Exercise instructions - Nothing but the lines from the one containing "Image resolution: width=500" to the end of the records that follow should be transcribed, each exactly, with the pictures left out.
Source data below:
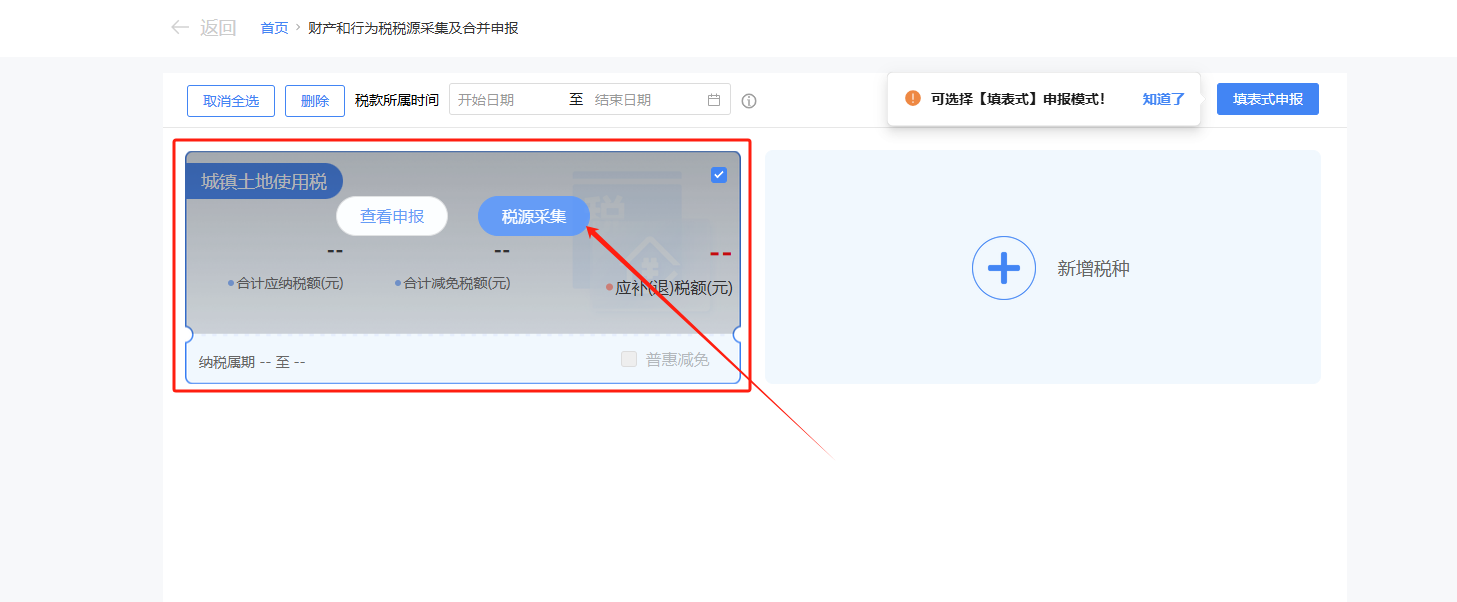Open the calendar icon in date filter
The width and height of the screenshot is (1457, 602).
click(x=714, y=100)
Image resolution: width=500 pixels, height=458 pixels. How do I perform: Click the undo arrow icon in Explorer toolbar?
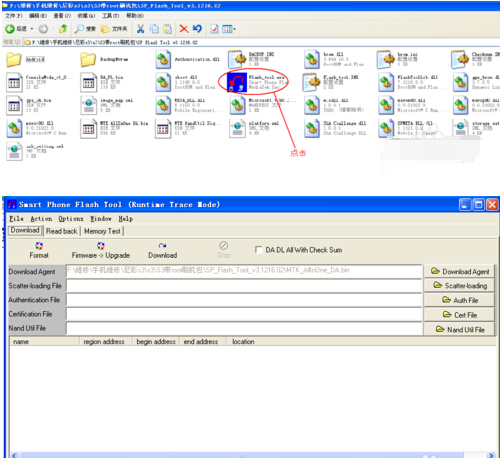tap(197, 29)
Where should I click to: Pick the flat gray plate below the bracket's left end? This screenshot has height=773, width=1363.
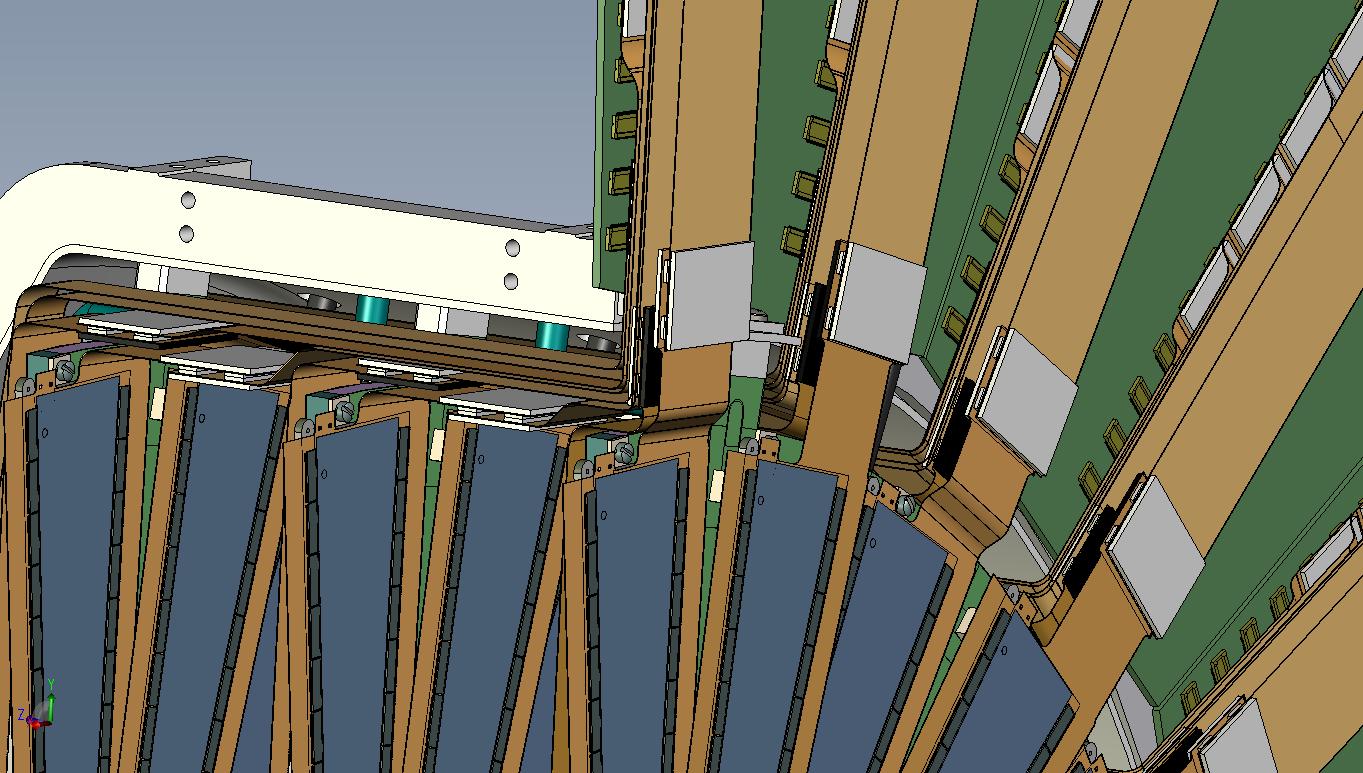tap(125, 322)
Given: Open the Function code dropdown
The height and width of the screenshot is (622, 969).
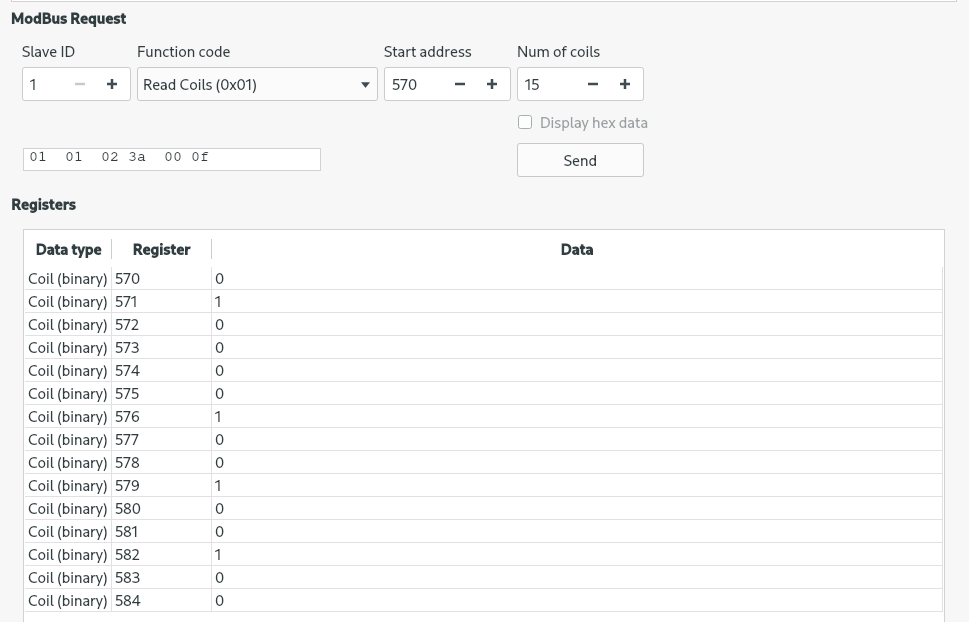Looking at the screenshot, I should tap(257, 85).
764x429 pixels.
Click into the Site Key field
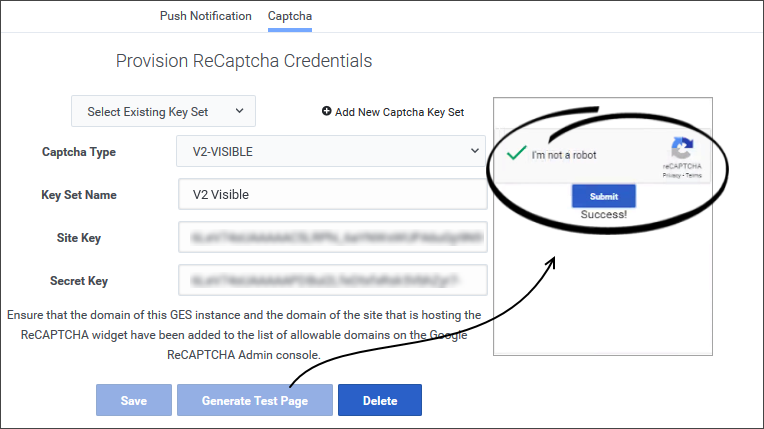[x=332, y=238]
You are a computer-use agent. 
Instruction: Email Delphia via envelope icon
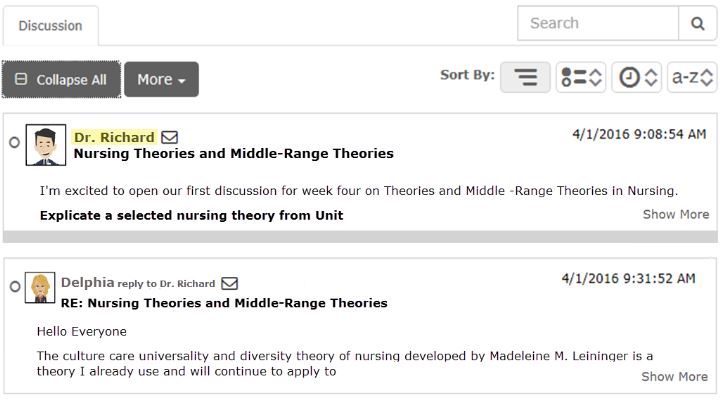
End of Source data.
Written solution -
Image resolution: width=500 pixels, height=458 pixels. How do I perform: Click the undo arrow icon in Explorer toolbar?
tap(197, 29)
Where should I click to: Pick the flat gray plate below the bracket's left end? This screenshot has height=773, width=1363.
tap(125, 322)
Given: Open the Function code dropdown
The height and width of the screenshot is (622, 969).
Looking at the screenshot, I should tap(257, 85).
764x429 pixels.
Click into the Site Key field
[x=332, y=238]
You are a computer-use agent. 
Instruction: Email Delphia via envelope icon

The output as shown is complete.